** TAREA 1 **
Enumera todos los países que se nombran en el fragmento.
** TAREA 2 **
Según el fragmento, ¿qué marca la festividad de Simchat Torá?
** TAREA 3 **
Prosigue el fragmento sobre las relaciones entre Israel y los Estados árabes a partir de su última oración.

CONSECUENCIAS NEGATIVAS PARA LA RECONCILIACIÓN ENTRE ISRAELÍES Y ÁRABES
El atentado se produjo en Simchat Torá, festividad judía que marca la conclusión del ciclo anual de lecturas públicas de la Torá, y casi coincidió con el 50 aniversario de la Guerra de Yom Kippur, que comenzó el 6 de octubre de 1973 entre Israel y la Coalición. Estados árabes liderados por Egipto y Siria. La última ronda de conflictos se produjo tras los frecuentes ataques aéreos israelíes sobre Cisjordania durante el año pasado, que a menudo causaron víctimas palestinas. Israel afirmó que las acciones eran necesarias para detener a militantes palestinos implicados en ataques contra israelíes. El conflicto militar se produce también cuando Israel trata de normalizar sus relaciones con Arabia Saudí. Israel, con la mediación de Estados Unidos, ha mantenido contactos con Arabia Saudí sobre un posible acuerdo de paz entre ambos países. Tras reunirse con el presidente estadounidense Joe Biden en Nueva York el 20 de septiembre, Netanyahu afirmó que la normalización de las relaciones entre su país y Arabia Saudí podría estar "al alcance de la mano".

** MATERIAL DE ESTUDIO **
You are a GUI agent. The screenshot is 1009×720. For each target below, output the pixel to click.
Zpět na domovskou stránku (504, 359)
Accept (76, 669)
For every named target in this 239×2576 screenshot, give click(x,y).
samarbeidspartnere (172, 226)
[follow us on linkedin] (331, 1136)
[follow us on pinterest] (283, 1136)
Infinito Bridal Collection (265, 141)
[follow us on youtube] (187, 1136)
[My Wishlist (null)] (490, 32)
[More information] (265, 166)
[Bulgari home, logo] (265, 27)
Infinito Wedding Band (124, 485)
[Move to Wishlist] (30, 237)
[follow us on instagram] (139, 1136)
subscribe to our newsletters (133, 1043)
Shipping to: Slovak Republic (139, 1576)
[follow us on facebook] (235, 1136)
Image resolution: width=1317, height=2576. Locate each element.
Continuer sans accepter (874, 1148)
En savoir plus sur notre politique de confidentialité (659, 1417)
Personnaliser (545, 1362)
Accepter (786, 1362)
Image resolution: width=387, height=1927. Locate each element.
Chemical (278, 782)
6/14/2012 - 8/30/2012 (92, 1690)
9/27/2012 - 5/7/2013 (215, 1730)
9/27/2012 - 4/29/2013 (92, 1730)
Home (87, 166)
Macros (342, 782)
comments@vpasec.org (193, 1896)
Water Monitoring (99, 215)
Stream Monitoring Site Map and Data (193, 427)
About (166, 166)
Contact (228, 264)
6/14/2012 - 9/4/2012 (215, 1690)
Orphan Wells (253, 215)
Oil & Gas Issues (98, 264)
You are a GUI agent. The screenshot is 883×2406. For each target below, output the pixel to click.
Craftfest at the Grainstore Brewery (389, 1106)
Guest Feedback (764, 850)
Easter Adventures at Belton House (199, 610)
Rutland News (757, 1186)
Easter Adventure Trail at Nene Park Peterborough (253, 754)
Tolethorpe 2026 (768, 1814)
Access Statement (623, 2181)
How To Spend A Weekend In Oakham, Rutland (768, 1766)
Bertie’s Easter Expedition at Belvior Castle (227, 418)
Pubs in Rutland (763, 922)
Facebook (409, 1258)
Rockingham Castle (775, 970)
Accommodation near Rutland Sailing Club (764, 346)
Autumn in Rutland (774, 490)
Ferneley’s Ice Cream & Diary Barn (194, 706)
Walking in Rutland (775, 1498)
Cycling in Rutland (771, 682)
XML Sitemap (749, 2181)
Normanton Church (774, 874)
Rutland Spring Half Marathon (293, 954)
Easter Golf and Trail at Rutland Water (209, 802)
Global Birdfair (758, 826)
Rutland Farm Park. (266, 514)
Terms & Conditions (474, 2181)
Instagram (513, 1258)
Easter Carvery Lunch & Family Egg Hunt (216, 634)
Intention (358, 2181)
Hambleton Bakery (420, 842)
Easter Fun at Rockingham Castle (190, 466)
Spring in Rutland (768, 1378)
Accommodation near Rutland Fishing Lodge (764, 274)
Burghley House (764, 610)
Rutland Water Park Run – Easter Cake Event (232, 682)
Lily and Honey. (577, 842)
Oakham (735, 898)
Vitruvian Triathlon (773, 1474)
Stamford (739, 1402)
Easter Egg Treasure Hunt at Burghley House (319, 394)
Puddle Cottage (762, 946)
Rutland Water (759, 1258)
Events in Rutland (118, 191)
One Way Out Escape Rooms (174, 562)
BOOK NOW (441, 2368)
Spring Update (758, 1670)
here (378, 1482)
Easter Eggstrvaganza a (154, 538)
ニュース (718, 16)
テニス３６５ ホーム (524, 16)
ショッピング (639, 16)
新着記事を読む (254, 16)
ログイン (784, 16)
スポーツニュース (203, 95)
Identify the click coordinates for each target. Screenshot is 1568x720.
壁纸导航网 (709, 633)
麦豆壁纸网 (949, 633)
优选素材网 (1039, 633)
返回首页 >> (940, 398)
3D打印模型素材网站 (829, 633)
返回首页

** RESULTADO 1 **
Israel, Egipto, Siria, Arabia Saudí y Estados Unidos.

** RESULTADO 2 **
Marca la conclusión del ciclo anual de lecturas públicas de la Torá.

** RESULTADO 3 **
Para Israel, normalizar las relaciones con los países árabes sigue siendo un importante objetivo estratégico desde hace años, en su intento de mejorar el entorno geopolítico. Hasta la fecha, seis países árabes han normalizado sus relaciones con Israel, entre ellos Egipto y Jordania, que establecieron relaciones diplomáticas con Israel en las décadas de 1970 y 1990, y los Emiratos Árabes Unidos, Bahréin, Sudán y Marruecos, que han acordado normalizarlas con Israel en virtud de los Acuerdos de Abraham en 2020. Hamás ha declarado en repetidas ocasiones que condena cualquier avance en la normalización de las relaciones entre los países árabes e Israel, afirmando que la normalización de las relaciones entre los países árabes e Israel en todas sus formas es inaceptable y perjudicará necesariamente a la causa palestina. Ding Long, profesor del Instituto de Estudios de Oriente Medio de la Universidad de Estudios Internacionales de Shanghai, afirmó que la prolongación del conflicto palestino-israelí afectará negativamente a la normalización de las relaciones entre Israel y Arabia Saudí, y añadió que Arabia Saudí podría suspender la normalización de las relaciones con Israel a corto plazo.